• _TASK OBJECTIVE_:
Answer these questions from the passage below about Mark Powell's swim of the Duwamish River.
(a) Where did Mark climb out of the water at the end of his swim?
(b) What did he see that he called the heart of the Duwamish River?
(c) Where does the Green River begin as a trickle?

• _EXCERPT PROVIDED_:

Mark Powell made it, completing his swim today of the entire
Duwamish River, with the exception of some whitewater rapids
upstream and a stretch of the river through Tacoma’s protected
watershed. For background, see
Water Ways, Aug. 22.
During his remarks after
climbing out of the water in Elliott Bay, Mark said he had
concluded along the way that “the heart of the Duwamish River … is
still beating”:
“I started out with the idea that I would hope to find the heart
of the Duwamish River, and I think I succeeded. One thing I saw
stands out above all else, and to me it is the heart of the
Duwamish River. I saw thousands of wild pink salmon swimming up the
Duwamish and the Green River.
“There’s a huge run of pink salmon this year. I don’t know how
many people in Seattle know about it. Schools of salmon so thick
and so close that I reached out and touched the salmon with my
hand. I have never seen so many salmon except in videos taken in
Alaska.
“That’s not to say everything is fine on the Duwamish River.
There are some other species of salmon not doing so well. There are
some very well known pollution problems. But the thriving, healthy
wild pink salmon run to me is the heart of the Duwamish River. The
heart is still beating.”
The first video on this page shows the final leg of Mark’s
journey through the industrial Duwamish Waterway, a journey that
began where the Green River begins as a trickle south of Snoqualmie
Pass high in the Cascade Mountains.

• _DATA RECORDS_:
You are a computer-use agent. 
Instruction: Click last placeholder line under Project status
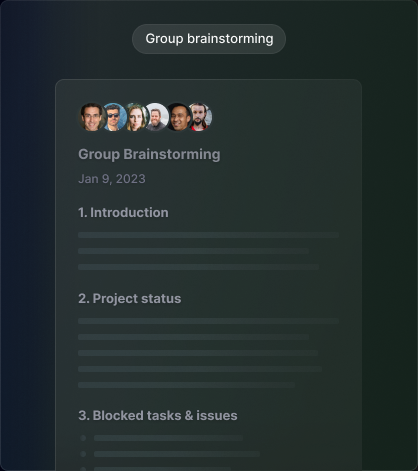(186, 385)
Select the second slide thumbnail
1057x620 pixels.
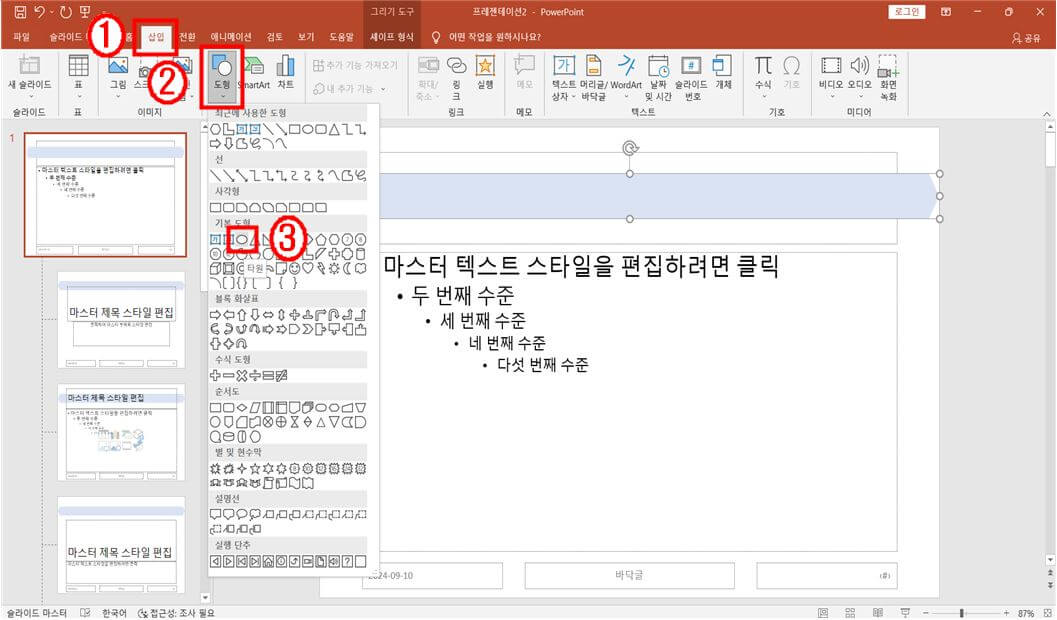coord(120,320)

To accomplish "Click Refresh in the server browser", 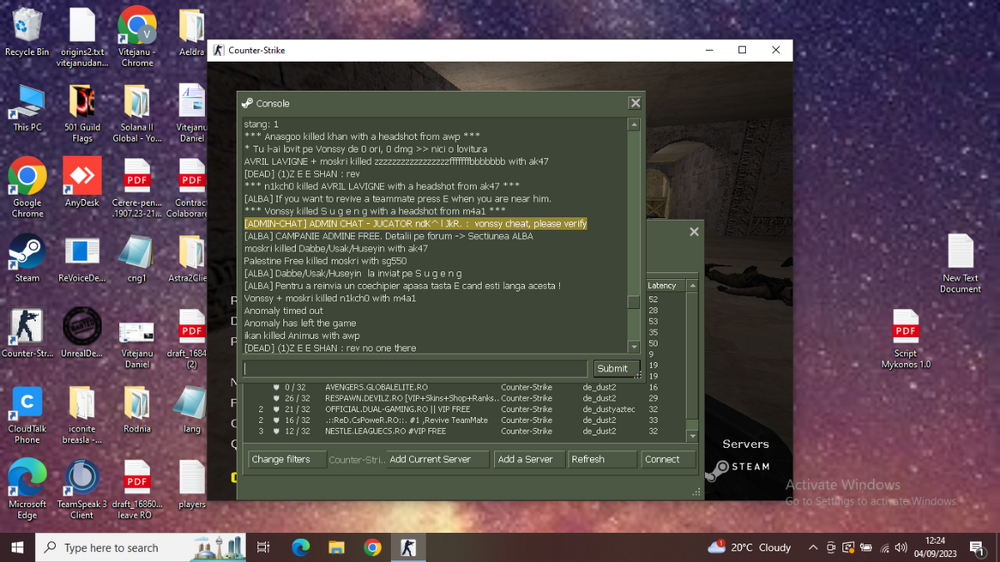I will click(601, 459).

* * *

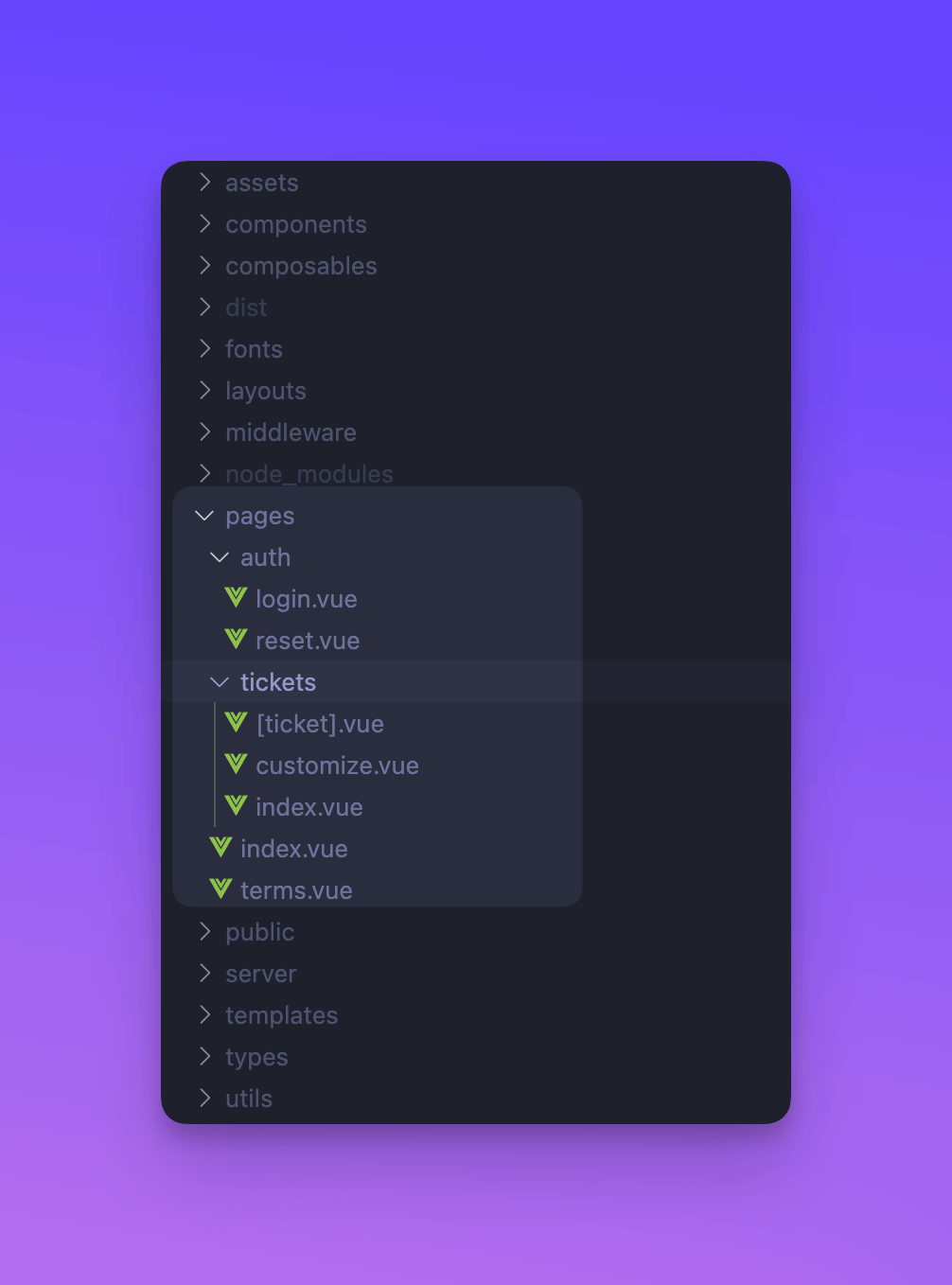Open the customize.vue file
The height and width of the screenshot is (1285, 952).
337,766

• _SOLVED PROBLEM_:
(a) Elliott Bay.
(b) Thousands of wild pink salmon swimming up the Duwamish and the Green River.
(c) South of Snoqualmie Pass, high in the Cascade Mountains.